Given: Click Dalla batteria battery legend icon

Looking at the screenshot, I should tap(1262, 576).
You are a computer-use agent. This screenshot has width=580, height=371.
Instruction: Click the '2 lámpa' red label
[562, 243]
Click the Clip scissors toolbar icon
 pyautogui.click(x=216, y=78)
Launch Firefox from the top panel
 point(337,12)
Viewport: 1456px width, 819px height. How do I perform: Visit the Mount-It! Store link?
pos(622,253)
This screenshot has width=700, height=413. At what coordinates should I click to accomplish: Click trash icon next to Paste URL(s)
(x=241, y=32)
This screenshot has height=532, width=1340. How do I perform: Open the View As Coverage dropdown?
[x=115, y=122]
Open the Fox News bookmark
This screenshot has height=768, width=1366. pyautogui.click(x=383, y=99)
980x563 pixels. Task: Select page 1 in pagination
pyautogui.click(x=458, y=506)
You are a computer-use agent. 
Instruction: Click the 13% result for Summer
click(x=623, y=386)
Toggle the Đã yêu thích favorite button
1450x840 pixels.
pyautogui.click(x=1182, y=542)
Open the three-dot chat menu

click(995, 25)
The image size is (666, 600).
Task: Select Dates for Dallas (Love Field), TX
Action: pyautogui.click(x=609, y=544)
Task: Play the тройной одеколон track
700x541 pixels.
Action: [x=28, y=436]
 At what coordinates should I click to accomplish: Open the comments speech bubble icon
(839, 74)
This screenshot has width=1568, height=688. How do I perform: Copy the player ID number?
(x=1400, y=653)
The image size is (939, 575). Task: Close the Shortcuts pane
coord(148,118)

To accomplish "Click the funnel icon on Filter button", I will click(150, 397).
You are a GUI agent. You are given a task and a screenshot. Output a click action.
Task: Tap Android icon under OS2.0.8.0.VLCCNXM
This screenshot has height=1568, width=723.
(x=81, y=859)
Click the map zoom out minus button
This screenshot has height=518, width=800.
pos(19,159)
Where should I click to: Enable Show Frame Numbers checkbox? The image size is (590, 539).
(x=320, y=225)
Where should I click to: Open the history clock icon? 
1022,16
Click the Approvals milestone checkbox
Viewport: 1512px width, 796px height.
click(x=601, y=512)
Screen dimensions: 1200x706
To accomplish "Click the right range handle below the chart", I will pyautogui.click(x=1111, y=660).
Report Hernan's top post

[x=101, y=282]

:: TASK ::
Scan the material above for "button". Copy every line where it appears.

:: THE ANSWER ::
Toggle the Đã yêu thích favorite button
To accomplish "Click the funnel icon on Filter button", I will click(150, 397).
Click the map zoom out minus button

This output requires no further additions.